Saved entries:
Content starts

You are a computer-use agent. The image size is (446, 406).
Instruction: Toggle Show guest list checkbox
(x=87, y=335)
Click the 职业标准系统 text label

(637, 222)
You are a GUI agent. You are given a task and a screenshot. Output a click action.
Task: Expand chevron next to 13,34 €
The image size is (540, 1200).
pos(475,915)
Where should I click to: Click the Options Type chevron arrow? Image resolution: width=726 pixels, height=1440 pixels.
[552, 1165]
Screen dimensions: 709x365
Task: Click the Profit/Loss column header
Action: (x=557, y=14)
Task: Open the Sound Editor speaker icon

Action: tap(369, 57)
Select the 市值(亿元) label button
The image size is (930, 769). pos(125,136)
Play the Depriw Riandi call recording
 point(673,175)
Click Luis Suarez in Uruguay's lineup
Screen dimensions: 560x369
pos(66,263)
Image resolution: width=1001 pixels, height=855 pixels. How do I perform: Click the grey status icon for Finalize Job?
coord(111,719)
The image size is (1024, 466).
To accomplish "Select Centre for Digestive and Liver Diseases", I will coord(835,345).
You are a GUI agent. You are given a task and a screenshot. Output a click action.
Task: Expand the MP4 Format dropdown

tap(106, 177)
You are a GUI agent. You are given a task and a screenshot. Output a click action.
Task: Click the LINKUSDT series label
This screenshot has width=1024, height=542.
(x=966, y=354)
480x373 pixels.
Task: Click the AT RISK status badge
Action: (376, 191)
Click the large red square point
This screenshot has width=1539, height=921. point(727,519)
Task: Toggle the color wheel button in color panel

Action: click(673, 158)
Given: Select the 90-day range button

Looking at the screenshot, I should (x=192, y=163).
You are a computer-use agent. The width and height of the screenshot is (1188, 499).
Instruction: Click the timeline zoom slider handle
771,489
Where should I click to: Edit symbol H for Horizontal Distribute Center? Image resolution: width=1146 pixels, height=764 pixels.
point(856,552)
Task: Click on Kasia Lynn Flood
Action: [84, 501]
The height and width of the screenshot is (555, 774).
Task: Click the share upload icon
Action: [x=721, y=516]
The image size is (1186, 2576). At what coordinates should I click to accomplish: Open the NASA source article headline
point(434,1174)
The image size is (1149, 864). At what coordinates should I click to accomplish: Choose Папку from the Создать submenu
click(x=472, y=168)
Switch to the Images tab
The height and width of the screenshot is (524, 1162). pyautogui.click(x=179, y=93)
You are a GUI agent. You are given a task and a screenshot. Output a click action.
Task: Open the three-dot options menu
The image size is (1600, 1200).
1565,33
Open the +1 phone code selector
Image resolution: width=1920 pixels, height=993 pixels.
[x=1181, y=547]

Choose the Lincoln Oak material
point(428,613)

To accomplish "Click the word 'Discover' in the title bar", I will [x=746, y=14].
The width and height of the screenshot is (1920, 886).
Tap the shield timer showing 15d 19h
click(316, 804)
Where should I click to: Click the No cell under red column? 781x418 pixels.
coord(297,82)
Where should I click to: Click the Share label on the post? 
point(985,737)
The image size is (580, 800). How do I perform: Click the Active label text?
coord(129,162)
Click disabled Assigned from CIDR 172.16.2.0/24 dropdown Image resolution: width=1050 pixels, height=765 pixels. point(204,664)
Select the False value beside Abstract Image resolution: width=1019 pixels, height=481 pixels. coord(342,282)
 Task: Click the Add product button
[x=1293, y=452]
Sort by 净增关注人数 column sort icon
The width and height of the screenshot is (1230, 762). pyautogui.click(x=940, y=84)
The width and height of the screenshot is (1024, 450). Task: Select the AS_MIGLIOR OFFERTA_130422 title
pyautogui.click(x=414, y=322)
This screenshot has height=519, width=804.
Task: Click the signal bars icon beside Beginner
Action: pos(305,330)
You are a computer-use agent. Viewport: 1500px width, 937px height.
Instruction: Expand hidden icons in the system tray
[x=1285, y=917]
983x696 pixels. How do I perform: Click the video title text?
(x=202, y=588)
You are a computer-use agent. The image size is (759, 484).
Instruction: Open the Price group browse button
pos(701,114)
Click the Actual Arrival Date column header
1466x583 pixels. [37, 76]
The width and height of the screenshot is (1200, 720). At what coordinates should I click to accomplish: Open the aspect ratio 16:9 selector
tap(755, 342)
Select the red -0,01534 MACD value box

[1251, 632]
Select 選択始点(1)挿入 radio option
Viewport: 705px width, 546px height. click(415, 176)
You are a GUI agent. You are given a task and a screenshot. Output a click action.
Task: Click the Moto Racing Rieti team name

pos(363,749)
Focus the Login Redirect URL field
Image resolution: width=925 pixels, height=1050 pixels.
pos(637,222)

Content ends

## Exercise details
Could I ask you to return the records exactly and in full?

## Output of the exercise
You are a computer-use agent. The image size is (446, 406).
Instruction: Toggle Show guest list checkbox
(x=87, y=335)
Click the 职业标准系统 text label

(637, 222)
You are a GUI agent. You are given a task and a screenshot. Output a click action.
Task: Expand chevron next to 13,34 €
The image size is (540, 1200).
pos(475,915)
Where should I click to: Click the Options Type chevron arrow? Image resolution: width=726 pixels, height=1440 pixels.
[552, 1165]
Screen dimensions: 709x365
Task: Click the Profit/Loss column header
Action: (x=557, y=14)
Task: Open the Sound Editor speaker icon

Action: tap(369, 57)
Select the 市值(亿元) label button
The image size is (930, 769). pos(125,136)
Play the Depriw Riandi call recording
 point(673,175)
Click Luis Suarez in Uruguay's lineup
Screen dimensions: 560x369
pos(66,263)
Image resolution: width=1001 pixels, height=855 pixels. How do I perform: Click the grey status icon for Finalize Job?
coord(111,719)
The image size is (1024, 466).
To accomplish "Select Centre for Digestive and Liver Diseases", I will coord(835,345).
You are a GUI agent. You are given a task and a screenshot. Output a click action.
Task: Expand the MP4 Format dropdown

tap(106, 177)
You are a GUI agent. You are given a task and a screenshot. Output a click action.
Task: Click the LINKUSDT series label
This screenshot has width=1024, height=542.
(x=966, y=354)
480x373 pixels.
Task: Click the AT RISK status badge
Action: (376, 191)
Click the large red square point
This screenshot has width=1539, height=921. point(727,519)
Task: Toggle the color wheel button in color panel

Action: click(673, 158)
Given: Select the 90-day range button

Looking at the screenshot, I should (x=192, y=163).
You are a computer-use agent. The width and height of the screenshot is (1188, 499).
Instruction: Click the timeline zoom slider handle
771,489
Where should I click to: Edit symbol H for Horizontal Distribute Center? Image resolution: width=1146 pixels, height=764 pixels.
point(856,552)
Task: Click on Kasia Lynn Flood
Action: [84, 501]
The height and width of the screenshot is (555, 774).
Task: Click the share upload icon
Action: [x=721, y=516]
The image size is (1186, 2576). At what coordinates should I click to accomplish: Open the NASA source article headline
point(434,1174)
The image size is (1149, 864). At what coordinates should I click to accomplish: Choose Папку from the Создать submenu
click(x=472, y=168)
Switch to the Images tab
The height and width of the screenshot is (524, 1162). pyautogui.click(x=179, y=93)
You are a GUI agent. You are given a task and a screenshot. Output a click action.
Task: Open the three-dot options menu
The image size is (1600, 1200).
1565,33
Open the +1 phone code selector
Image resolution: width=1920 pixels, height=993 pixels.
[x=1181, y=547]

Choose the Lincoln Oak material
point(428,613)

To accomplish "Click the word 'Discover' in the title bar", I will [x=746, y=14].
The width and height of the screenshot is (1920, 886).
Tap the shield timer showing 15d 19h
click(316, 804)
Where should I click to: Click the No cell under red column? 781x418 pixels.
coord(297,82)
Where should I click to: Click the Share label on the post? 
point(985,737)
The image size is (580, 800). How do I perform: Click the Active label text?
coord(129,162)
Click disabled Assigned from CIDR 172.16.2.0/24 dropdown Image resolution: width=1050 pixels, height=765 pixels. point(204,664)
Select the False value beside Abstract Image resolution: width=1019 pixels, height=481 pixels. coord(342,282)
 Task: Click the Add product button
[x=1293, y=452]
Sort by 净增关注人数 column sort icon
The width and height of the screenshot is (1230, 762). pyautogui.click(x=940, y=84)
The width and height of the screenshot is (1024, 450). Task: Select the AS_MIGLIOR OFFERTA_130422 title
pyautogui.click(x=414, y=322)
This screenshot has height=519, width=804.
Task: Click the signal bars icon beside Beginner
Action: pos(305,330)
You are a computer-use agent. Viewport: 1500px width, 937px height.
Instruction: Expand hidden icons in the system tray
[x=1285, y=917]
983x696 pixels. How do I perform: Click the video title text?
(x=202, y=588)
You are a computer-use agent. The image size is (759, 484).
Instruction: Open the Price group browse button
pos(701,114)
Click the Actual Arrival Date column header
1466x583 pixels. [37, 76]
The width and height of the screenshot is (1200, 720). At what coordinates should I click to accomplish: Open the aspect ratio 16:9 selector
tap(755, 342)
Select the red -0,01534 MACD value box

[1251, 632]
Select 選択始点(1)挿入 radio option
Viewport: 705px width, 546px height. click(415, 176)
You are a GUI agent. You are given a task and a screenshot. Output a click action.
Task: Click the Moto Racing Rieti team name

pos(363,749)
Focus the Login Redirect URL field
Image resolution: width=925 pixels, height=1050 pixels.
pos(637,222)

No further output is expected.